To understand how we speak and sing, we first need to understand how sound is produced, and then we need to understand how that sound is articulated.
Phonation, or the production of sound, involves the intermittent release of expired air coordinated with opening and closing the rima glottis. The length of the true vocal folds and the size of the rima glottis are altered by the action of the intrinsic laryngeal muscles, most of which move the arytenoid cartilages. As the length and tension of the vocal folds change, the pitch of the sound is altered. Generally, the more tense the vocal folds, the faster they vibrate and thus the higher the pitch. The rima glottis is wide when deep tones are produced and narrows to a slit when high-pitched sounds are produced. As a young boy's larynx enlarges during puberty, the vocal folds become both longer and thicker, causing them to vibrate more slowly and thus the voice becomes deeper.
Loudness of the voice depends on the force with which air rushes across the vocal folds. The greater the force of air across the vocal folds, the stronger the vibration, which results in louder sounds. The vocal folds do not move at all when we whisper, but they vibrate vigorously when we yell.
Although the vocal folds produce sounds, the quality of the voice depends on the coordinated activity of many other structures. For example, the pharynx acts as a resonating chamber to amplify and enhance the quality of the sound, as do the oral and nasal cavities and the paranasal sinuses.
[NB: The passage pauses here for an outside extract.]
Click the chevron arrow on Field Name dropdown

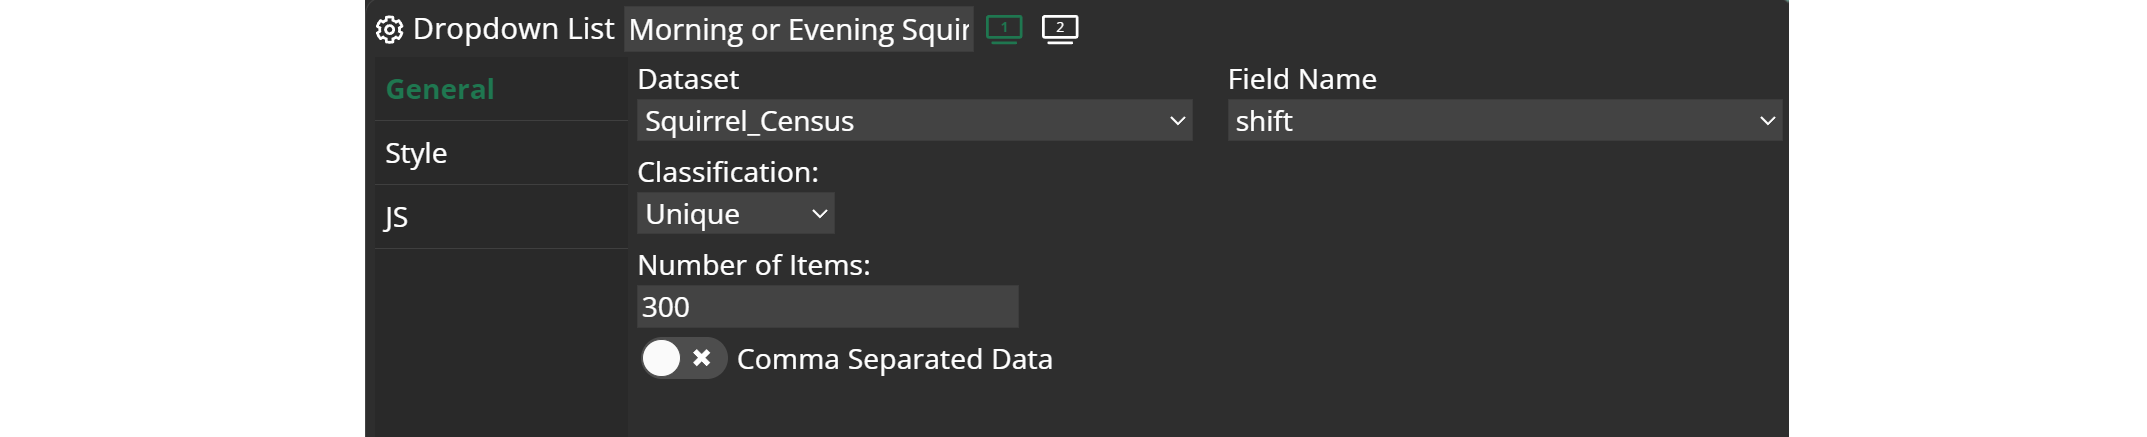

Articulation, or the production of intelligible sounds, involves the actions of the pharyngeal muscles (vagus nerve, CN X), the tongue (hypoglossal nerve, CN XII), the muscles of facial expression (facial nerve, CN VII), mandibular movements (mandibular branch of the trigeminal nerve, CN V-3), and the soft palate (CN X). Each of these structures modifies the crude sounds that are produced by the larynx and convert them into recognizable consonants and vowels.
Inflammation of the vocal folds, or laryngitis
, results in hoarseness or inability to speak above a whisper. Overuse of the voice, very dry air, bacterial infections, or inhalation of irritating chemicals can cause laryngitis. Whatever the cause, irritation of the laryngeal tissues causes swelling and prevents the vocal folds from moving freely.